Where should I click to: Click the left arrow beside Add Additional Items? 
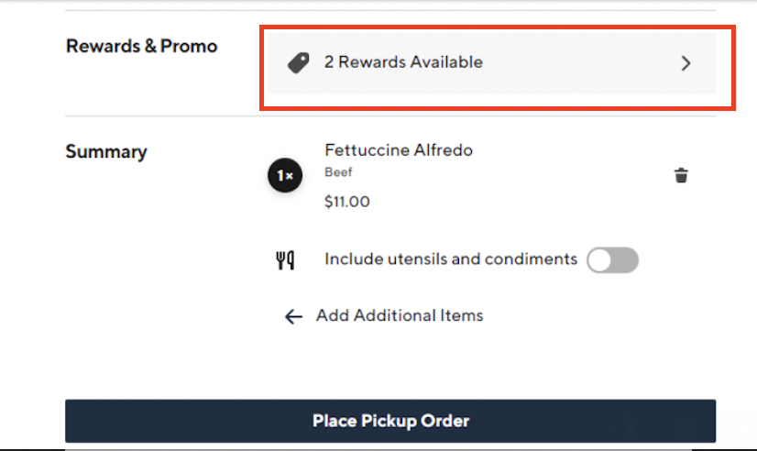(x=293, y=316)
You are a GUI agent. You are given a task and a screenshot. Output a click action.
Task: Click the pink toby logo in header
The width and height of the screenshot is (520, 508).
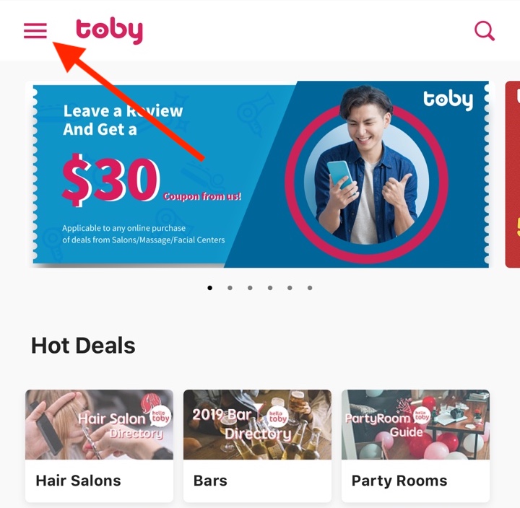click(110, 30)
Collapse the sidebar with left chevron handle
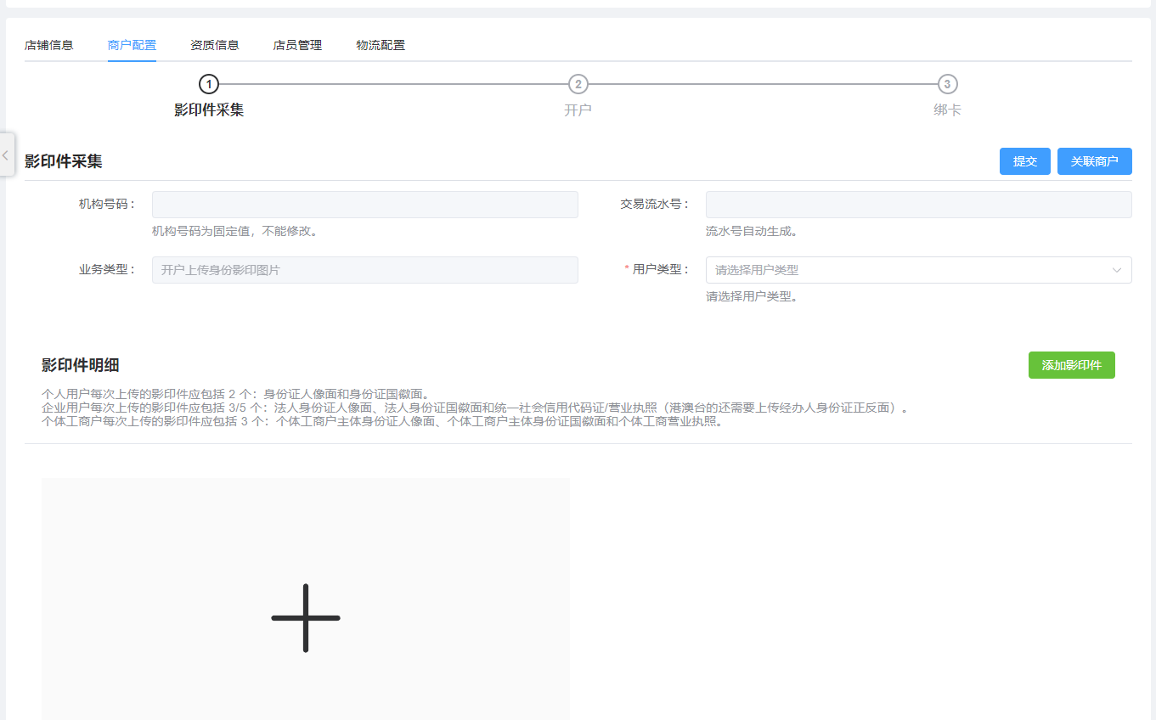The image size is (1156, 720). coord(6,155)
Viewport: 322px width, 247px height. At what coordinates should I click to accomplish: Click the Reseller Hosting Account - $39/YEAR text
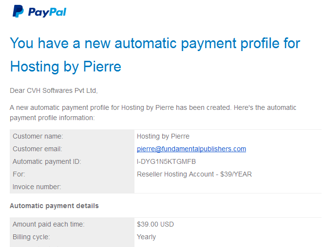tap(194, 174)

+---+

▸ Task objective
Could you update the rows, starting at the line that has "You are a GUI" and stopping after the last row, so that "screenshot" reads "screen capture" and nothing else changes? Leave the pictures out of your answer.

▸ Result of the exercise
You are a GUI agent. You are given a task and a screen capture. Output a click action.
Task: Click the pink toby logo in header
The width and height of the screen capture is (520, 508).
click(110, 30)
Collapse the sidebar with left chevron handle
The image size is (1156, 720). coord(6,155)
Viewport: 322px width, 247px height. At what coordinates should I click to accomplish: Click the Reseller Hosting Account - $39/YEAR text
tap(194, 174)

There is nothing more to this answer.